As it was determined that the two alumni, as visitors, brought the taser to campus, the organization was deemed to have violated the visitor’s policy, which holds individuals and organizations responsible for the conduct of their visitors.
“We have to take it seriously,” Gilmer said. “You have to be sure that all guests of the university will be productive and serve the university’s best interest.”
He explained that since the organization was deemed responsible for its visitors’ conduct, they were also found responsible for a personal abuse and weapons violation stemming from the tasering.

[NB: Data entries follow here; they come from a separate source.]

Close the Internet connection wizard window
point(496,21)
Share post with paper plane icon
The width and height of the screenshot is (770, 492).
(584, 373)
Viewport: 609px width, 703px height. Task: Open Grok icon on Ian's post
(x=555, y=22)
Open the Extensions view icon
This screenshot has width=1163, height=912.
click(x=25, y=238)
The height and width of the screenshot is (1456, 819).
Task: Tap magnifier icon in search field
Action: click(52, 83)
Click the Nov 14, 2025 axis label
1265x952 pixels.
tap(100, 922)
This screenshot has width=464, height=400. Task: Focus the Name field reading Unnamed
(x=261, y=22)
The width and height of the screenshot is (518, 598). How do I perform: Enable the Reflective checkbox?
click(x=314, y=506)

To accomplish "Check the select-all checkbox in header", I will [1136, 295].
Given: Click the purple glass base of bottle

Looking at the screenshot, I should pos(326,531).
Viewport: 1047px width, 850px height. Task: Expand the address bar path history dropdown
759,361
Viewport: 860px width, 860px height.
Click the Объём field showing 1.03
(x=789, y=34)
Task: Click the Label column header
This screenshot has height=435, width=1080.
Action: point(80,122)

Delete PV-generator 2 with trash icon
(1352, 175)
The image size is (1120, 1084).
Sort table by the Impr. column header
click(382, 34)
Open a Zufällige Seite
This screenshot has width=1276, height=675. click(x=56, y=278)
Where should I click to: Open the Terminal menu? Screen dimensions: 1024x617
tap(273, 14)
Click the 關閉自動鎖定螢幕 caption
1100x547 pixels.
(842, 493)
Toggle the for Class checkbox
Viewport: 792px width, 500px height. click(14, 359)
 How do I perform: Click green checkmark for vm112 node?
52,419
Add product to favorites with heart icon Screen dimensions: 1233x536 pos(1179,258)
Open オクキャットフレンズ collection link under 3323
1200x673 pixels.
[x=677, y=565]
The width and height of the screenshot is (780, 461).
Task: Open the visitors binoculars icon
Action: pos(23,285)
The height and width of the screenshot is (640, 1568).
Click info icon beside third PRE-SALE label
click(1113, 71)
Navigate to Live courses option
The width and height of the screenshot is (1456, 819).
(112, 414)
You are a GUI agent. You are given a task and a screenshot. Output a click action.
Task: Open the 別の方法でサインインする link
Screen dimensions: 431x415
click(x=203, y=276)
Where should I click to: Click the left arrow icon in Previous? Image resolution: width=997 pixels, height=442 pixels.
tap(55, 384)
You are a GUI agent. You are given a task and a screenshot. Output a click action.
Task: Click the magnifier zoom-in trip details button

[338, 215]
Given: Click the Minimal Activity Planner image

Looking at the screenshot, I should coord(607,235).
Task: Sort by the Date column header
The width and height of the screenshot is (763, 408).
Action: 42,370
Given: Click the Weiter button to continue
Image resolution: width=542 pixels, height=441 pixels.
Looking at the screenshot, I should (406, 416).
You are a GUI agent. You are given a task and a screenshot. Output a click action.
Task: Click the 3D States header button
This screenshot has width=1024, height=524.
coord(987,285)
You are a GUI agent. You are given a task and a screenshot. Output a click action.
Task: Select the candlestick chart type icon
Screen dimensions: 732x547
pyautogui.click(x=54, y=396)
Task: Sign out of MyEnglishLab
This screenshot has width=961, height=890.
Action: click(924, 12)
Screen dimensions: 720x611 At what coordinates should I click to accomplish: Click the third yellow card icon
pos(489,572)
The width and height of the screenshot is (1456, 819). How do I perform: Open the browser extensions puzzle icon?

CLEAN RECORD INFLUENCES SANCTIONS
Casey Stevens, director of civic engagement at UT, explained that the fraternity’s clean record was taken into account when determining sanctions.
Stevens said the incident was viewed as “a poor mistake and some poor decision making of a couple of members,” adding that the chapter members failed to hold them accountable.
As a result, Sigma Phi Epsilon was placed on probation through the spring of 2008, which prevents them from applying for any awards.
Notably, they have won Fraternity of the Year two out of the last three years.
They are also expected to have all their members attend an educational program concerning safety issues on campus, which will be presented by Tampa police and UT security officers.
The brothers will then have to put on an educational seminar of their own for UT students, with attendance by at least 100 non-members, Gilmer said.
They are also to revise the standards of their internal judicial system and conduct a membership review over some of the active individuals involved in the incident; both of which are to be presented to the Student Activities Office by the end of March.
“We feel as though the sanctions handed down were expected and fair, considering our clean judicial record and exemplary service on campus and in the Tampa community,” said Sigma Phi Epsilon in a statement to The Minaret.
“We look forward to a new semester and actively working towards bettering the Greek community and university as a whole,” fraternity members wrote in the statement.
They added that they are yet to decide whether or not to appeal, depending on whether they gain new information.
According to Stevens, the incident was tried at the organizational-as opposed to the individual-level because the Student Activities Office holds that actions of fraternity members represent the fraternity with whatever they do, including possible policy violations.
The matter was viewed very seriously by all parties involved, said Gilmer, especially as there has been a nationwide increase in tasering incidents since University of Florida student Andrew Meyer was famously tasered at a John Kerry speech this fall.